Table 5 OLS, spatial lag, spatial error, and SAC models estimate on COVID-19 confirmed cases until the end of July (without ethnicity)
Table 6 OLS, spatial lag, spatial error, and SAC models estimate on COVID− 19 confirmed cases until the end of July (with ethnicity)

6 Conclusion

This paper studies the impact of the poverty rate on the spread of COVID-19 viruses and related deaths caused by the virus across space and time using the best available data as of July 2020. Poverty leading to more physical interaction, incapacity to provide access to health care treatment, and job-related public behavior highly correlated with more infections and deaths in the U.S. Poverty related to limited economic activities is not the dominant factor leading to the containment of this infectious disease. Although we did not measure these poverty-related factors—hypermobility versus limited economic activity directly, we consider that these are the two main possibilities that can be driven by poverty in the context of infectious disease. This is an important contribution in the literature that provides systematic evidence in the developed world which is analogous to the evidence found in the developing world. Therefore, the local government and the Federal Government must be prepared to minimize the disproportional costs to poor people and minorities. Solutions are not only in creating infrastructure to provide easy access to health care services to all but also better coordination among housing, social welfare programs, food access, and other social protections so that public health responses are immediately effective and there are enough incentives for low-income people to maintain physical distancing and adjust job-related public behavior.
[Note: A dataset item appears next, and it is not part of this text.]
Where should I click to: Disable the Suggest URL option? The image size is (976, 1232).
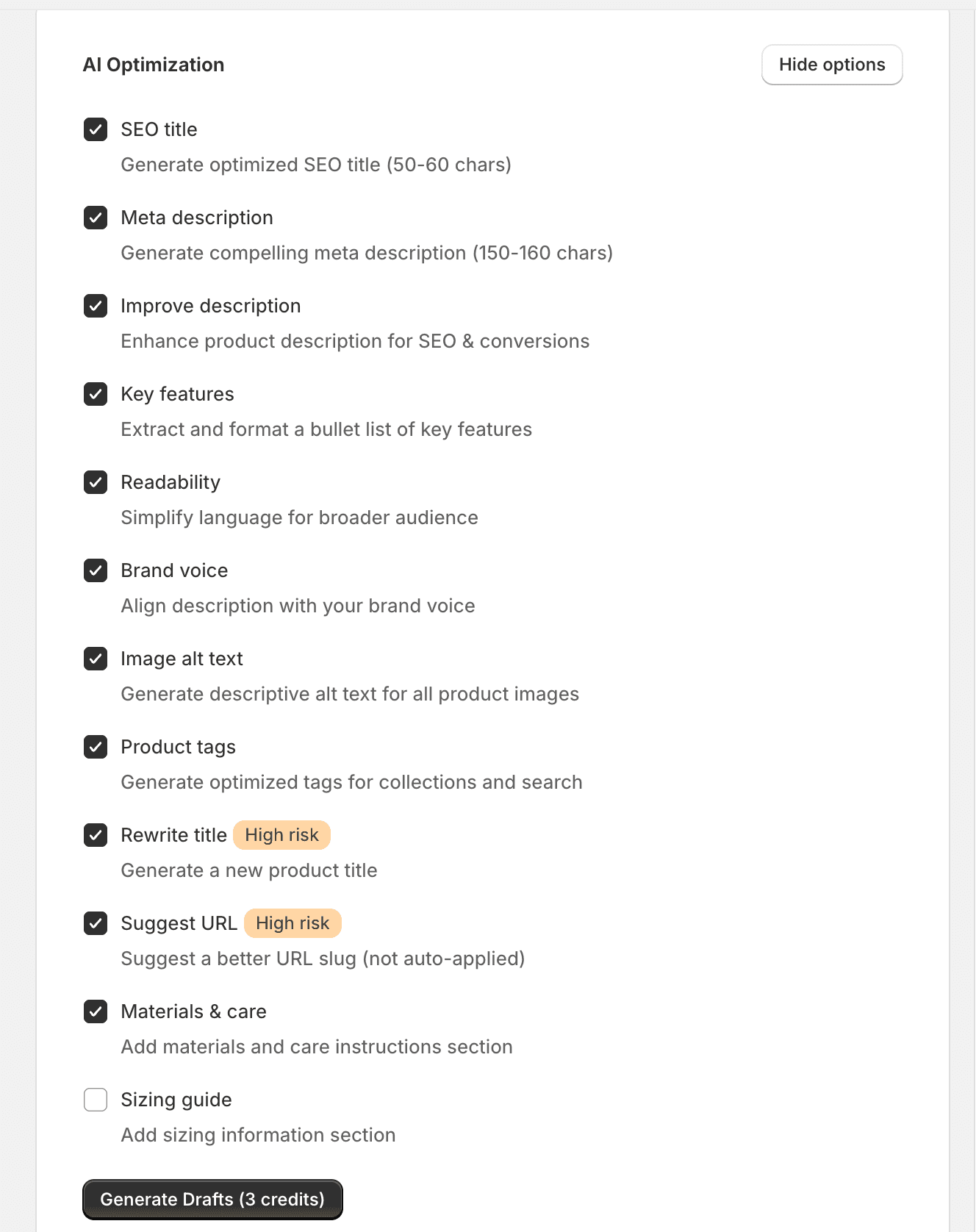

We must acknowledge some limitations and we should keep in mind while we explore these results. To detect a causal relationship between poverty and COVID-19, it would be better if we could have panel data where we would control for the time fixed effect to avoid any role of unusual time trend issues (i.e., spike in unemployment rate for business closures) and county fixed effect to control for both observable and unobservable time-invariant factors that can cause differences in impacts of COVID-19. Although our multi-level data allowed us to control for state fixed effects and, to minimize the suspicion of “wave effect” related to the timing of the pandemic, we also conducted the robustness analysis. We did this by disaggregating COVID-19 data by month, deploying multi-level and spatial autoregressive model estimation but it is not equivalent to a panel data analysis. We also did not have county-level COVID-19 hospitalization data, which is an alternative measure of infectious disease. It would also be better if we had infection and death data by age, gender, and ethnic groups. Future research should integrate hospitalization and more closely disaggregated COVID-19 data and hence causal control, and this would provide potential reinforcement of our interpretations. Future analysis should also focus on more micro-level information that discerns more about incapacity to provide adequate health care measure and jobs-related exposure behavior that together are correlated with poverty. This could be done by linking employment information, economic sectors by county such as food processing, meat slaughter, and packaging plants, location of homes for the aged, or separate age effects from poverty since they are likely highly correlated. It would appear from our analysis that the public mobility data between counties applied to poverty regions might also be of value.